─── Dataset
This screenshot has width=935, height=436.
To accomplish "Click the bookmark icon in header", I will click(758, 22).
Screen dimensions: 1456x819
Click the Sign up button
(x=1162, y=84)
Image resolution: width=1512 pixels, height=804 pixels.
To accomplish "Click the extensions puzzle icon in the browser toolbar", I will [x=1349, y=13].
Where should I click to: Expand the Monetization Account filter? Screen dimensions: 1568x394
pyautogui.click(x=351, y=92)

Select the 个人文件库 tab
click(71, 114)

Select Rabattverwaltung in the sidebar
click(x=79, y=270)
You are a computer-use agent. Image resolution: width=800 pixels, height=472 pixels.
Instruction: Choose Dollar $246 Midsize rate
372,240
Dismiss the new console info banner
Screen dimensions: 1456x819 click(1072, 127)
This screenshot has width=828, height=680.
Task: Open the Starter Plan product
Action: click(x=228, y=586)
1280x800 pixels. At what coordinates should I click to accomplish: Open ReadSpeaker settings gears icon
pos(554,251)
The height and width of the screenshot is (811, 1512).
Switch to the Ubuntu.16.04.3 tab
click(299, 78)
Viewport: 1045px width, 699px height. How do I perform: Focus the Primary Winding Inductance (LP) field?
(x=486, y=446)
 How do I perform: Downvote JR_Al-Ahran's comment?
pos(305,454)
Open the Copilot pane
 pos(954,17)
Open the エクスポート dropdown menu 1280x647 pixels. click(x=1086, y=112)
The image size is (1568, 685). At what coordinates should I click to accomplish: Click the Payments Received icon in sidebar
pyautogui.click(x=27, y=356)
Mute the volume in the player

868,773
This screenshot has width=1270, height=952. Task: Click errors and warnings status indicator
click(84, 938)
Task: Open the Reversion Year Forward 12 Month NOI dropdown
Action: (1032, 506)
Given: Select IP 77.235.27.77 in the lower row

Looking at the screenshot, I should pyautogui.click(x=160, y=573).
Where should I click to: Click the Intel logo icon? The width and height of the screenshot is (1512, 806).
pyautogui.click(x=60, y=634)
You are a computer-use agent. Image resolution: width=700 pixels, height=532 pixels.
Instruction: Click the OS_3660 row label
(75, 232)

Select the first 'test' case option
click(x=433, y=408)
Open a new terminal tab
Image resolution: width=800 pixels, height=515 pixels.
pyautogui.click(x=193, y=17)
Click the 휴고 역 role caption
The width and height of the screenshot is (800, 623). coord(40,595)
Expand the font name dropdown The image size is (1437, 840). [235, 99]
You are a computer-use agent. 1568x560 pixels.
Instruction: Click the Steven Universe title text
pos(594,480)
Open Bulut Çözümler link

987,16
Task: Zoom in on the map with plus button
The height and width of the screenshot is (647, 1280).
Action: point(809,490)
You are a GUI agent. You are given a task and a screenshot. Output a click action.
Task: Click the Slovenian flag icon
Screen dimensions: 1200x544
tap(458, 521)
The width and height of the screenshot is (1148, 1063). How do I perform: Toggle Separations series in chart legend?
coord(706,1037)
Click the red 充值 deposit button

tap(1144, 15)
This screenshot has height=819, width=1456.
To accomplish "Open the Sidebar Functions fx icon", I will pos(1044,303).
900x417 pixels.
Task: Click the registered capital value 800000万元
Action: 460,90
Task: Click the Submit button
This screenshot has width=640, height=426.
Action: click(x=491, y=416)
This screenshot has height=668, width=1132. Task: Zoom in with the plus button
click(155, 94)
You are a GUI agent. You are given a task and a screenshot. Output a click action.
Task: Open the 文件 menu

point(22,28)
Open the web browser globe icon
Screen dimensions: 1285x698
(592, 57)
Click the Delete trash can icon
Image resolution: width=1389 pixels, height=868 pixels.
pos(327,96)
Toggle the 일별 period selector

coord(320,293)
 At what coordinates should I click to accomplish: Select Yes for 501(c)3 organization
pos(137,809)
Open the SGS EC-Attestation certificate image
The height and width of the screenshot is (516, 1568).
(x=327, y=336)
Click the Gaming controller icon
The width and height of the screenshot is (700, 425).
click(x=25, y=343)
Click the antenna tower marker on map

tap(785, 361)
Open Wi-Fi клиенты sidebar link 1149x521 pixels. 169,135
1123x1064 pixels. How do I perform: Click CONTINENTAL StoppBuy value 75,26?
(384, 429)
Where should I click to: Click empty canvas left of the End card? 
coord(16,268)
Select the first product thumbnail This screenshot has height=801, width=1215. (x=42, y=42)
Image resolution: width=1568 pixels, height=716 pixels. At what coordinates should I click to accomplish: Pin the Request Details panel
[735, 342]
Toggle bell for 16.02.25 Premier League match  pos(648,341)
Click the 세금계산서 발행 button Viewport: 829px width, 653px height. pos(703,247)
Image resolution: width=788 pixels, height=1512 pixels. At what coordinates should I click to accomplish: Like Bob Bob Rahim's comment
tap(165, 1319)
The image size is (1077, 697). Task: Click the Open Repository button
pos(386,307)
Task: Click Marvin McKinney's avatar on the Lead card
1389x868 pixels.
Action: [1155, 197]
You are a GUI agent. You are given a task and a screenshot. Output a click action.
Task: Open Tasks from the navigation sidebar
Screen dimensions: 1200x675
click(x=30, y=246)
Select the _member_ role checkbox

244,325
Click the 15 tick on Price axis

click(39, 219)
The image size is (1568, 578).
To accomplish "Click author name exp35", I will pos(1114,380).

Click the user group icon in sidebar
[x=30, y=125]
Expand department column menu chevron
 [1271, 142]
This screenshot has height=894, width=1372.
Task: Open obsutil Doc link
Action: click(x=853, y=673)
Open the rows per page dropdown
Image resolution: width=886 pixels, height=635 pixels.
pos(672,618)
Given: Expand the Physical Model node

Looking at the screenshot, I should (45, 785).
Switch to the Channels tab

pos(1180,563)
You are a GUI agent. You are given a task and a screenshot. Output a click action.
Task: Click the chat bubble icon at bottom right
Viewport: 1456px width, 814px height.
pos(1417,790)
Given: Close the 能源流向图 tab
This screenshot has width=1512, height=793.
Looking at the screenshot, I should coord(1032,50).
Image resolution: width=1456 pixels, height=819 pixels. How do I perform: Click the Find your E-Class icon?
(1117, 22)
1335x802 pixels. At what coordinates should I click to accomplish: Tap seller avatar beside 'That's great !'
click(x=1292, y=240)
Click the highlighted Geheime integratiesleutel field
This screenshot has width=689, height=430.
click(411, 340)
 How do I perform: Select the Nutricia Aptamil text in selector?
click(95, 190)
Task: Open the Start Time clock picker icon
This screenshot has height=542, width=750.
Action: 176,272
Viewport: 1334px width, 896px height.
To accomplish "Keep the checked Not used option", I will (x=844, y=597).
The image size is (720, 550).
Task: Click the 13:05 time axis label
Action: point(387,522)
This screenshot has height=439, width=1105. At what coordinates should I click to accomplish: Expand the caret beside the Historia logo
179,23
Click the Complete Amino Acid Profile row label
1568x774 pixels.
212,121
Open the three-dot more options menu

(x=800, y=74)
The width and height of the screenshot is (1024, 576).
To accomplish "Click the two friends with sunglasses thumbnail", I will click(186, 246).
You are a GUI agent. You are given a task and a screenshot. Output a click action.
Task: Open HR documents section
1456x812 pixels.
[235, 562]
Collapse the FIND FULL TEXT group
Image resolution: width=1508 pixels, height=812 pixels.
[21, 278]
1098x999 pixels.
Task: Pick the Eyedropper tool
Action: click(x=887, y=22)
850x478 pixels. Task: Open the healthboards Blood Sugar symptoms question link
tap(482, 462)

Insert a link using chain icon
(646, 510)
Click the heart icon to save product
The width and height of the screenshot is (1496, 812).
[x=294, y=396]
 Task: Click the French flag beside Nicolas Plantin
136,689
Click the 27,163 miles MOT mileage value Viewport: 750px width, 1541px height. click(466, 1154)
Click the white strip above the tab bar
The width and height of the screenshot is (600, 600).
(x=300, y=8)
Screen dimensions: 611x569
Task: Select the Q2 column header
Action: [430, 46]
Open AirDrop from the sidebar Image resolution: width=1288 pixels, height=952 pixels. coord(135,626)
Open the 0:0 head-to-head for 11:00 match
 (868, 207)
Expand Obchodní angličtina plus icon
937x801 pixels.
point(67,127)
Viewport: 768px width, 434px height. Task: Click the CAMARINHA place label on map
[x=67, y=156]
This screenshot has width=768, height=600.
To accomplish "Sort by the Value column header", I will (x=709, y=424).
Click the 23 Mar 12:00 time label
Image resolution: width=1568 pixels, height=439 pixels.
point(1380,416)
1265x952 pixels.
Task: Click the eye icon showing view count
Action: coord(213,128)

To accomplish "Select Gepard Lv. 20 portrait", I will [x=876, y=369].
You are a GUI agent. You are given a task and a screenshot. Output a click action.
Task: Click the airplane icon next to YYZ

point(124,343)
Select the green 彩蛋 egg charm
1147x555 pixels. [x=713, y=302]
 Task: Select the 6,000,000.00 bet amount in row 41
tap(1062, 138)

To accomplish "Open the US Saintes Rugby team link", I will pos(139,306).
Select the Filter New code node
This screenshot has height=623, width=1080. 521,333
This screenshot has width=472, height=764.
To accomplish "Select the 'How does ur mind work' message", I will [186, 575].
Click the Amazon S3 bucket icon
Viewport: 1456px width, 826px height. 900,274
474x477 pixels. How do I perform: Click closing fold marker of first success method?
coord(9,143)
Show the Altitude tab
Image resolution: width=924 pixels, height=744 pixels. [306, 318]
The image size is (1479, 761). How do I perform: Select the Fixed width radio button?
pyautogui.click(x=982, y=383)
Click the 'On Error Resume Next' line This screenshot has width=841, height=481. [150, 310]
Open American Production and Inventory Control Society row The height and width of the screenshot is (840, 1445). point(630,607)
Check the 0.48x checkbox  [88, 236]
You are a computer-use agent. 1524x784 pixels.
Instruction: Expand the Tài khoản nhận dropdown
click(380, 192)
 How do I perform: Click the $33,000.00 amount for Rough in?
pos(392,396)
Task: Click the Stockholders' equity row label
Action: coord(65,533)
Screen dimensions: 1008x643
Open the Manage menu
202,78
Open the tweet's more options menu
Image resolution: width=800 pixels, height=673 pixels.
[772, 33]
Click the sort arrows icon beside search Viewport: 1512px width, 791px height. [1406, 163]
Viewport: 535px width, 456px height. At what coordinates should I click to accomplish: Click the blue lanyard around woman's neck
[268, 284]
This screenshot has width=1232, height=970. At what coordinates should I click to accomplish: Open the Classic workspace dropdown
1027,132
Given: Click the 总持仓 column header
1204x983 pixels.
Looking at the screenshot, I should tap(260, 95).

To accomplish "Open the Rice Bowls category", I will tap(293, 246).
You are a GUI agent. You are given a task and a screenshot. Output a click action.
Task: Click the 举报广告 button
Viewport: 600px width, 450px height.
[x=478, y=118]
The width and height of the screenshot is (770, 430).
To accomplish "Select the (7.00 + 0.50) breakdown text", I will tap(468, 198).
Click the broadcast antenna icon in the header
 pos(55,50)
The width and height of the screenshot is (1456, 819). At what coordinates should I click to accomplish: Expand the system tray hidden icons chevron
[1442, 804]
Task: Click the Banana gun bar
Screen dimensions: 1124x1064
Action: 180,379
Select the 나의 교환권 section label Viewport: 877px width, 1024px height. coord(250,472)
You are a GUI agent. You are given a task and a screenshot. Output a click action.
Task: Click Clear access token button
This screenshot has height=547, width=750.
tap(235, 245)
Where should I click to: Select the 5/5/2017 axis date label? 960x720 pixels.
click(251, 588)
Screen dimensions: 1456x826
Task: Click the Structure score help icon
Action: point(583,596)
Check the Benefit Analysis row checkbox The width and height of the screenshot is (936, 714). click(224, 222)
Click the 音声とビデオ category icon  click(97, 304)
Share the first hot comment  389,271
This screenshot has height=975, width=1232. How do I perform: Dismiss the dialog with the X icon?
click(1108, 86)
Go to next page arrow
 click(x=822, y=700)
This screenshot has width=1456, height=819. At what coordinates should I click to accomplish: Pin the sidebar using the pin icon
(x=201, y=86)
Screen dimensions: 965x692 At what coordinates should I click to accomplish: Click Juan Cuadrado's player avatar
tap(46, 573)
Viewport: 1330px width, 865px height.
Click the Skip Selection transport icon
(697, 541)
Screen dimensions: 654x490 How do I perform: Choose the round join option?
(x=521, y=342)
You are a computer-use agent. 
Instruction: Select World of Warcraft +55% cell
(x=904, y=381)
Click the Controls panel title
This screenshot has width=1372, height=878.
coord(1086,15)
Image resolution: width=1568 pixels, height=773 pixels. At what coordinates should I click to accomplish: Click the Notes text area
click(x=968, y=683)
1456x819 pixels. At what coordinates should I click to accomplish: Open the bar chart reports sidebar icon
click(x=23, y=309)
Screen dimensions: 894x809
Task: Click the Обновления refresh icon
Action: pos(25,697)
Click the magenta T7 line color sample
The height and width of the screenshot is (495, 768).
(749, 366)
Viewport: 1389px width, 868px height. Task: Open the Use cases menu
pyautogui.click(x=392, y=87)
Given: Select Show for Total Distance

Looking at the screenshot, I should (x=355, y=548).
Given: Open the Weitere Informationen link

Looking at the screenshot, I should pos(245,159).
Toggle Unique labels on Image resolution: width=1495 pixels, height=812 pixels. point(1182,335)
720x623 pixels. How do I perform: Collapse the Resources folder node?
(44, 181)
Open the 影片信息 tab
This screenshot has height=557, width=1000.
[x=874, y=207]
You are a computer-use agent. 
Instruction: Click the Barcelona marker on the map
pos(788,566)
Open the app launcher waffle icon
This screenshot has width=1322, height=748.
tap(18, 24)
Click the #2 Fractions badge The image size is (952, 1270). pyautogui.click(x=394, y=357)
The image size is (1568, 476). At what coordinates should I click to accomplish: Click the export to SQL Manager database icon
──────
[Written task]: Starting from the first line and stopping after the line that has "will [x=1349, y=13].", format those lines as a JSON list of strings, one string per line, with blank lines left out.

[The solution]:
[
  "This screenshot has width=935, height=436.",
  "To accomplish \"Click the bookmark icon in header\", I will click(758, 22).",
  "Screen dimensions: 1456x819",
  "Click the Sign up button",
  "(x=1162, y=84)",
  "Image resolution: width=1512 pixels, height=804 pixels.",
  "To accomplish \"Click the extensions puzzle icon in the browser toolbar\", I will [x=1349, y=13]."
]